Terremoto, due scosse tra Spoleto e Terni: scuole evacuate e tanta paura per i residenti

Continua a tremare la terra in Italia e purtroppo ad essere colpita sembra essere sempre la stessa zona, ovvero quella del centro Italia. Una scossa di media intensità, ovvero 3.7 della scala Richter è stata registrata nella giornata di ieri e nello specifico nella mattinata intorno alle ore 10.58; a registrarla è stata l’Istituto Nazionale di Geofisica che nel pomeriggio ha registrato un’altra scossa, questa volta di magnitudo 3.5 avvenuta intorno alle ore 15.14, entrambe con epicentro a 7 chilometri da Spoleto in provincia di Perugia. Le due scosse sono state avvertite dalle persone residenti nel luogo, ma fortunatamente non risultano essere stati registrati danni a cose e persone. A Spoleto ed a Terni, i comuni più colpiti, dopo essere stata avvertita e registrata la prima scossa alle ore 10.58, si è deciso di far uscire gli studenti da tutte le scuole di ogni ordine e grado e lo stesso è avvenuto a Ferentillo, ovvero un piccolo centro della Valnerina ternana dove la scossa è stata avvertita in modo intenso anche se per meno tempo.

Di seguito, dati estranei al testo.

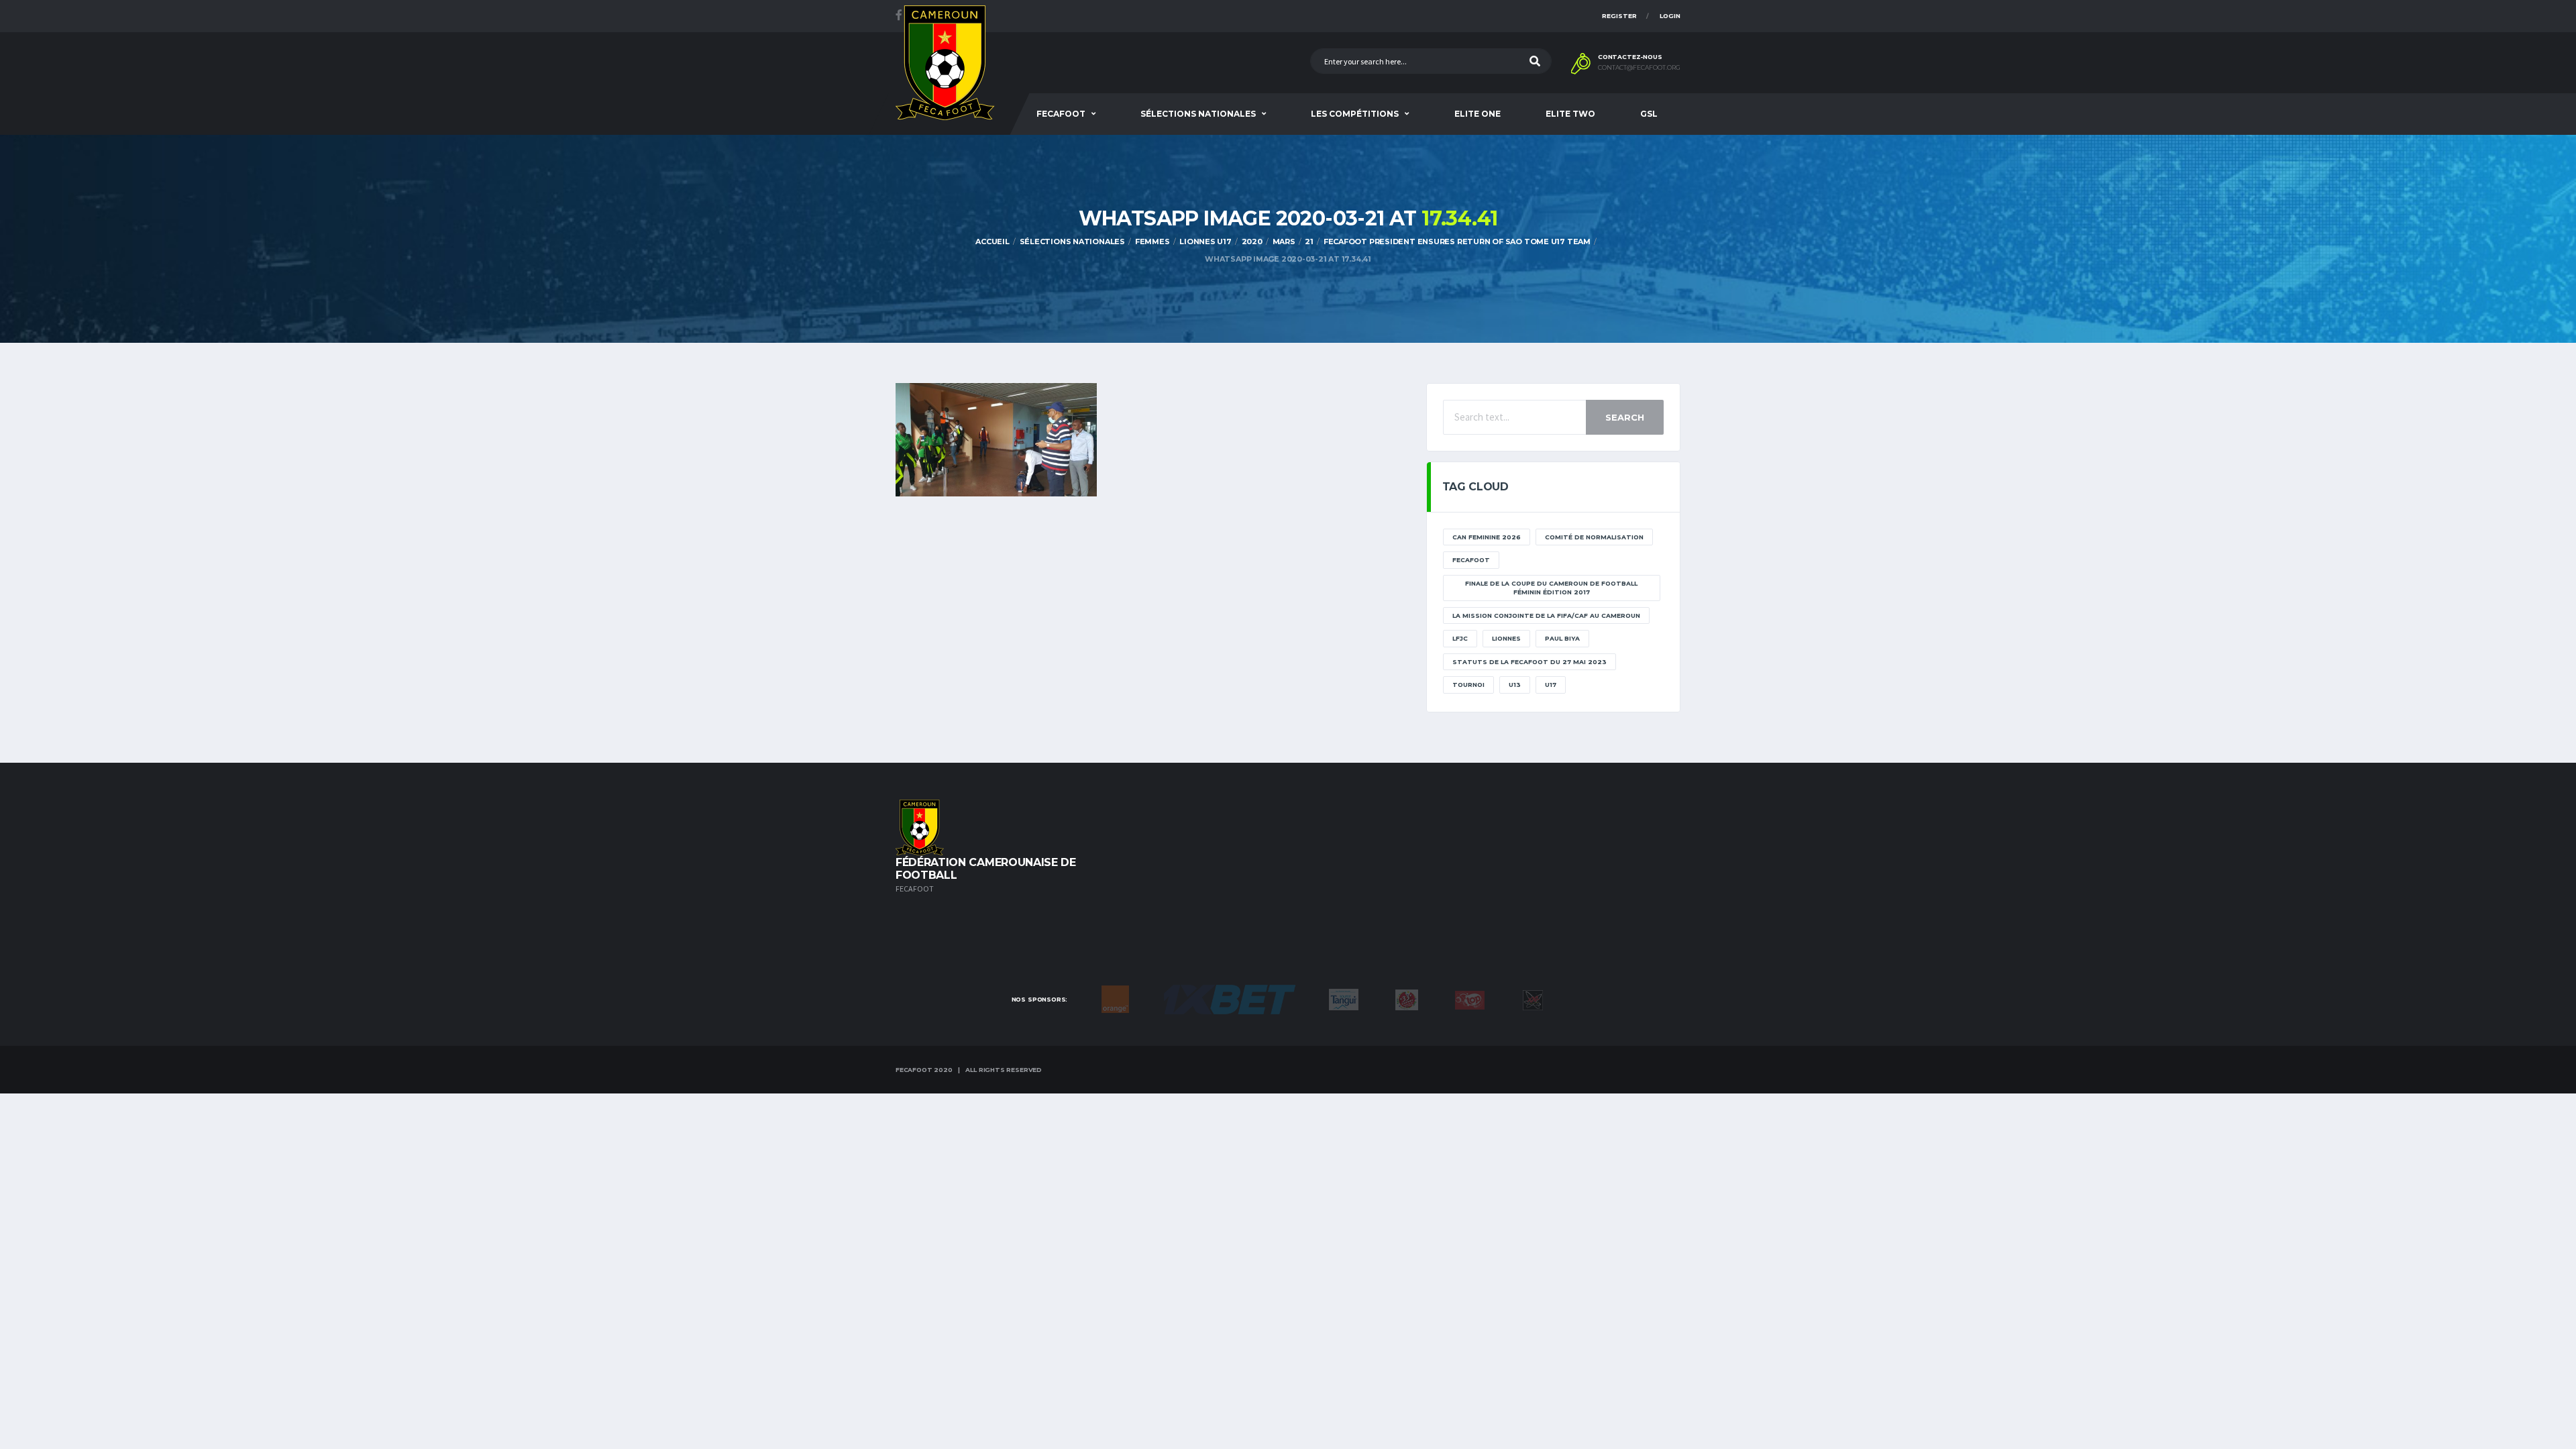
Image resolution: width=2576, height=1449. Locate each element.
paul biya (1562, 638)
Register (1619, 15)
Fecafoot (1060, 114)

Dopo le scosse, i comuni hanno provveduto ad effettuare dei rapidi controlli nei plessi scolastici che non hanno evidenziato elementi di novità rispetto alle altre scosse; va anche sottolineato il fatto che in realtà a Spoleto le scuole ieri mattina non erano state chiuse ne è stata disposta la sospensione dell’attività didattica, ma solo in via precauzionale il sindaco Fabrizio Cardarelli ha invitato i dirigenti scolastici a far uscire i bambini ed i ragazzi degli istituti. A differenza di Spoleto, il sindaco di Terni, Leopoldo Di Girolomo ha disposto la sospensione dell’attività didattica sempre in via precauzionale. A seguito di queste scosse, anche la circolazione dei treni hanno subito delle variazioni e nello specifico dalle ore 11 fino alle ore 12.35 è stata sospesa la circolazione ferroviaria fra Terni e Baiano, è questo quanto riferito da Fs, spiegando che la scossa avrebbe provocato un guasto al sistema di distanziamento.

Ha tremato la terra anche al Nord Italia e nello specifico a Trento, in Trentino dove è stata registrata una scossa di magnitudo 3.6 intorno alle ore 9.14 di ieri mattina; la scossa di media intensità è stata avvertita anche dai piani più bassi degli edifici, ma fortunatamente anche in questi casi non sembrano essersi registrati danni a cose e persone. Gli esperti hanno individuato la scossa nel sud della Provincia di Trento in particolare tra Rovereto e la zona della Vallarsa, e nello specifico a 11 chilometri di profondità ed a 3 chilometri da Villarassa, 8 da Posina e 10 da Recoaro Terme in provincia di Vicenza.“E’ sempre la medesima area sismo-tettonica a muoversi, quella della Valnerina, che ha subito il suo evento principale il 20 ottobre scorso”, ha dichiarato padre Martino Siciliani, esperto di terremoti dell’osservatorio sismologico ‘Bina’ di Perugia che non è sorpreso dalle scosse di ieri.